Electricity peaked as a top-of-mind issue for Ontarians in Feb ’17 (26%)- now just 9% feel it is the most important issue in Ontario.
While a plurality think that the Ontario government’s electricity plan is a bad one (24% vs. 10% “good plan”), sentiment has improved signifcantly year-over-year (2016: 42% “bad plan” vs. 6% “good plan”).
Still problems for Liberals with high levels of dissatisfaction and most people believing their bills are still increasing.
A majority (58%) of Ontarians are now dissatisfied with their provincial electricity system, the highest levels of dissatisfaction since 2011.
Despite the government’s 25% hydro-rate cut in July 2017, more than 6-in-10 (62%) Ontarians think the cost of their electricity bills is increasing.
Despite their anger at the Liberals, Ontarians still look to government for leadership.
More than 4-in-10 (43%) Ontarians think the government should lead the way on electricity and natural gas.
On electricity, a majority of Core/Soft Liberals (62%) and Time-for-a-change Liberals (59%) look to the government first for leadership.
Ontarians willing to pay more for cap and trade and prefer the revenue be used for abatement rather than tax relief.
Even with an added yearly household cost of $250, a plurality of Ontarians support (47%) the government’s cap-and-trade program.
On the specifics of the Fair Hydro Plan, there greatest support is for bill relief (74%), a 25% bill reduction (74%) and indexing rate increases to inflation (64%).
PCs lead on reducing prices, reliability and using energy to create jobs, but NDP and Liberals ahead on environment.

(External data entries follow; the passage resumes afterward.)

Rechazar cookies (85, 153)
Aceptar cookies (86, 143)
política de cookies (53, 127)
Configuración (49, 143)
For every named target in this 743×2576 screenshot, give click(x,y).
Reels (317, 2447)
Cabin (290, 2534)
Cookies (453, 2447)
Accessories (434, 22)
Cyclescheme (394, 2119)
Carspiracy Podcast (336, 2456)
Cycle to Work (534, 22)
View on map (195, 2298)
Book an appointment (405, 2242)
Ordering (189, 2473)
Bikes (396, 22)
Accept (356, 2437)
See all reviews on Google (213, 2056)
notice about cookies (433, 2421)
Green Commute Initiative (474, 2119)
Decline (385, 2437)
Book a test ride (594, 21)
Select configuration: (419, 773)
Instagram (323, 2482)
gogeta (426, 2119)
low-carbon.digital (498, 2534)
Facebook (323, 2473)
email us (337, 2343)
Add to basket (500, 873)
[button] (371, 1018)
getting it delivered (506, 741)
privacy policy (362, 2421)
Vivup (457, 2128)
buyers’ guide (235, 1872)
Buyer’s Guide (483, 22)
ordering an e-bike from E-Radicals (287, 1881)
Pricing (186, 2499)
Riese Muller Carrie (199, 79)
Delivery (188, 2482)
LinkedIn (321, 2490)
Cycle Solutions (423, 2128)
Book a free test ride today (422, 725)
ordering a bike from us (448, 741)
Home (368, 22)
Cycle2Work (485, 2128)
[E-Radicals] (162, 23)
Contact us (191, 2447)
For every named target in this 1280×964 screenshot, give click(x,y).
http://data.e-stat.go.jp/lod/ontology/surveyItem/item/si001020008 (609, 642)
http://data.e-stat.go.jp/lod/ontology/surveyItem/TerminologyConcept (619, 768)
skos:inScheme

OPCs now lead Ontario Liberals on “planning for reliable energy for the future” (OPC: 27%; OLP: 20%), hold lead on “keeping natural gas and electricity rates down” (OPC: 30%; OLP: 16%) and gained the lead on harnessing energy to create economic growth (OPC: 29%; OLP: 23%). The NDP (24%) have taken the lead from the OLP (22%) on “reducing the impact on the environment”.
Innovative Research Group Inc. (INNOVATIVE) polled 608 Ontario residents through a mixed landline and cell live caller survey from September 11th to the 18th, 2017. The margin of error for July’s data is +/- 4.0 %, 19 times out of 20. The sample has been weighted (n=600) by age, gender and region using the latest available data, 2011 Census, to reflect actual demographic composition of the population. This survey is compared with previous studies since April 2000.